One may also define a custom metric, such as Damerau–Levenshtein distance, to compute the similarity between variable length strings. The only constraint is the function signature:

struct custom_metric_t {
    T operator()(T const* a, T const* b, std::size_t a_length, std::size_t b_length) const;
};

Python

Python bindings are implemented with pybind/pybind11. Assuming the presence of Global Interpreter Lock in Python, on large insertions we spawn threads in the C++ layer.

$ pip install usearch

import numpy as np
import usearch

index = usearch.Index(
    ndim=256, # Define the number of dimensions in input vectors
    metric='cos', # Choose the "metric" or "distance", default = 'ip', optional
    dtype='f32', # Quantize to 'f16' or 'i8q100' if needed, default = 'f32', optional
    connectivity=16, # How frequent should the connections in the graph be, optional
    expansion_add=128, # Control the recall of indexing, optional
    expansion_search=64, # Control the quality of search, optional
)

n = 100
labels = np.array(range(n), dtype=np.longlong)
vectors = np.random.uniform(0, 0.3, (n, index.ndim)).astype(np.float32)

# You can avoid copying the data
# Handy when build 1B+ indexes of memory-mapped files
index.add(labels, vectors, copy=True)
assert len(index) == n

# You can search a batch at once
matches, distances, counts = index.search(vectors, 10)

JavaScript

// npm install usearch

var index = new usearch.Index({ metric: 'cos', connectivity: 16, dimensions: 2 })
assert.equal(index.connectivity(), 16)
assert.equal(index.dimensions(), 2)
assert.equal(index.size(), 0)

index.add(15, new Float32Array([10, 20]))
assert.equal(index.size(), 2)

var results = index.search(new Float32Array([13, 14]), 2)
assert.deepEqual(results.labels, new Uint32Array([15, 16]))
assert.deepEqual(results.distances, new Float32Array([45, 130]))

Rust

Being a systems-programming language, Rust has better control over memory management and concurrency, but lacks function overloading.

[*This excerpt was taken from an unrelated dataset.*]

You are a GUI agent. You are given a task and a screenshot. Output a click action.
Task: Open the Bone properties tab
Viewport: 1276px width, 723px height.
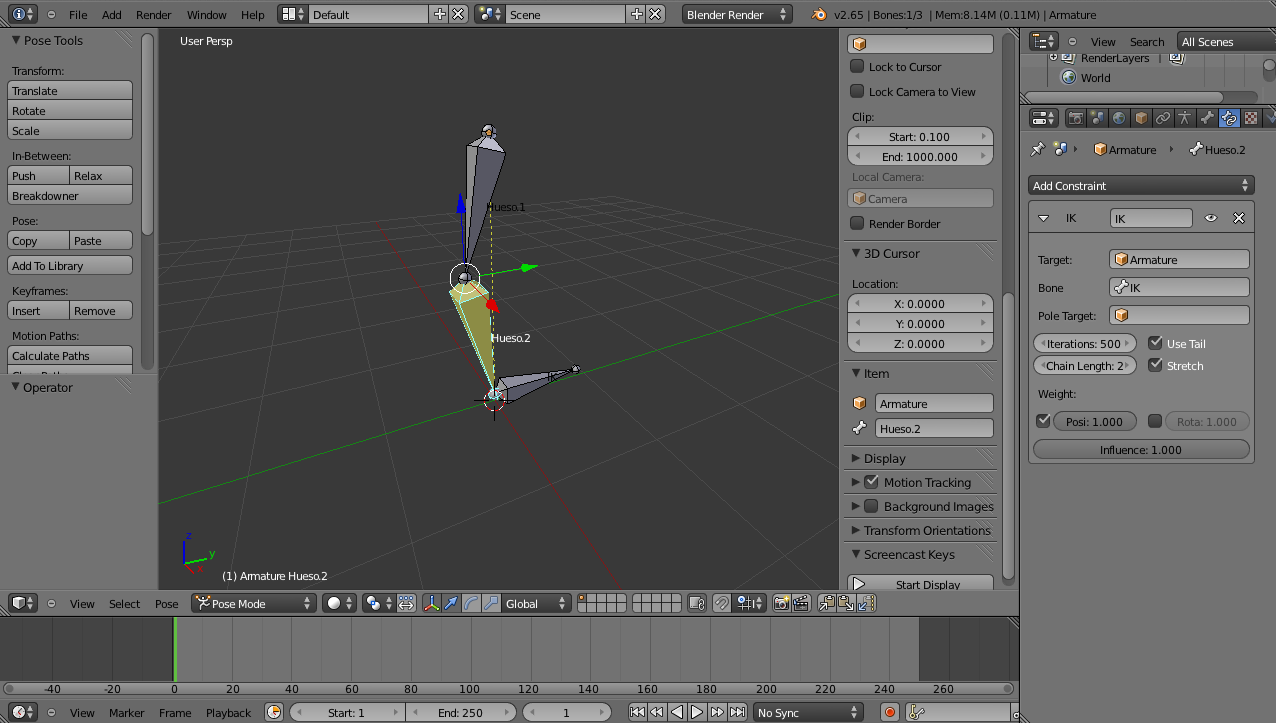pyautogui.click(x=1207, y=118)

Aside from the add and search, it also provides add_in_thread and search_in_thread which let users identify the calling thread to use underlying temporary memory more efficiently.

// cargo add usearch

let quant: &str = "f16";
let index = new_ip(5,  &quant, 0, 0, 0).unwrap();

assert!(index.reserve(10).is_ok());
assert!(index.capacity() >= 10);
assert!(index.connectivity() != 0);
assert_eq!(index.dimensions(), 5);
assert_eq!(index.size(), 0);

let first: [f32; 5] = [0.2, 0.1, 0.2, 0.1, 0.3];
let second: [f32; 5] = [0.2, 0.1, 0.2, 0.1, 0.3];

assert!(index.add(42, &first).is_ok());
assert!(index.add(43, &second).is_ok());
assert_eq!(index.size(), 2);

// Read back the tags
let results = index.search(&first, 10).unwrap();
assert_eq!(results.count, 2);

// Validate serialization
assert!(index.save("index.usearch").is_ok());
assert!(index.load("index.usearch").is_ok());
assert!(index.view("index.usearch").is_ok());

// There are more "metrics" available
assert!(new_l2(5,  &quant, 0, 0, 0).is_ok());
assert!(new_cos(5,  &quant, 0, 0, 0).is_ok());
assert!(new_haversine(&quant, 0, 0, 0).is_ok());

Java

Index index = new Index.Config().metric("cos").dimensions(2).build();
float vec[] = {10, 20};
index.add(42, vec);
int[] labels = index.search(vec, 5);

GoLang

Wolfram

Benchmarking

All major HNSW implementation share an identical list of hyper-parameters:

  • connectivity (often called M),
  • expansion on additions (often called efConstruction),
  • expansion on search (often called ef).

The default values vary drastically.

Library Connectivity EF @ A EF @ S
hnswlib 16 200 10
FAISS 32 40 16
USearch 16 128 64

To achieve best results, please compile locally and check out various configuration options.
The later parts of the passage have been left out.